Monday 4 November 2013

Masterchef Junior

I confess to having a weakness for good food and good wine, as well as good sound.  I enjoy cooking, and am not too bad at it, although I offer no pretensions to being any sort of chef.  So it is not surprising that I also get a kick out of watching the TV show Masterchef.

If you don’t know the premise of the show, it goes like this.  Two dozen of the best (amateur) home cooks in America are set cooking challenges by three top celebrity chefs, headed up by the fearsome Gordon Ramsey.  Each week one of them gets eliminated.  At the end of it all, the surviving chef wins the big prize.  The thing is, the challenges these amateur chefs get set are quite mind-blowingly difficult, and in addition they have to compete under very serious time pressures.  Watching the show, I always find myself thinking that the best 24 professional chefs in the country - and certainly ANY of the contestants in Ramsey’s companion show “Hell’s Kitchen” - would find the competition no less challenging.

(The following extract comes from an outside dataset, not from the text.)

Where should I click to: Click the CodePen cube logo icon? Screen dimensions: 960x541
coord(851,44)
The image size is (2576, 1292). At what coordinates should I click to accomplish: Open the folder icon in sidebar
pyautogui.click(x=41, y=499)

So, to my astonishment, the producers at Masterchef came up with the notion of Masterchef Junior, where the same format would instead be opened to the 24 best chefs in America, but this time in the age range 10-13 years old.  The challenges faced by these junior chefs would be no less formidable than those faced by the adults.

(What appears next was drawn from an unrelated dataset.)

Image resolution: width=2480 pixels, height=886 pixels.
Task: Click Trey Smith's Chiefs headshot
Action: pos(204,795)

Here’s the thing, though.  If you had pitched that idea to me before I had seen the show, I would have laughed and said that Masterchef Junior would be of marginal interest, and then only to Soccer Moms.  The reality turned out to be rather different.

Instead we were treated to the sight of 10-year-olds cooking stunningly (and I mean stunningly - things I couldn’t begin to imagine taking on) complex foods, with no preparation, under the very same pressure-cooker time constraints, and held accountable to the same unyielding standards, as their adult counterparts.  It blows my mind.  Imagine being dined in the most expensive restaurant you know of, having a great meal, and being introduced to the chef only to find that he or she is still at elementary school.  And, cynical as I am regarding the so-called “unscripted” nature of TV reality shows, I find it hard to believe that all of this is not very real.

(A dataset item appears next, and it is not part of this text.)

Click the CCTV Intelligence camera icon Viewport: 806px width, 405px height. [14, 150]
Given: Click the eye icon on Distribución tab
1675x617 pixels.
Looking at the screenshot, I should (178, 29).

I happen to believe that the current generation of children growing up in North America is doing so with the greatest sense of entitlement of any generation that has ever lived, coupled with the least intention of developing the skills necessary to make good on those expectations.

That said, I now know that there are at least 24 kids out there who, in whatever direction their lives and careers will eventually take them, have truly enormous - dare I say unlimited - potential.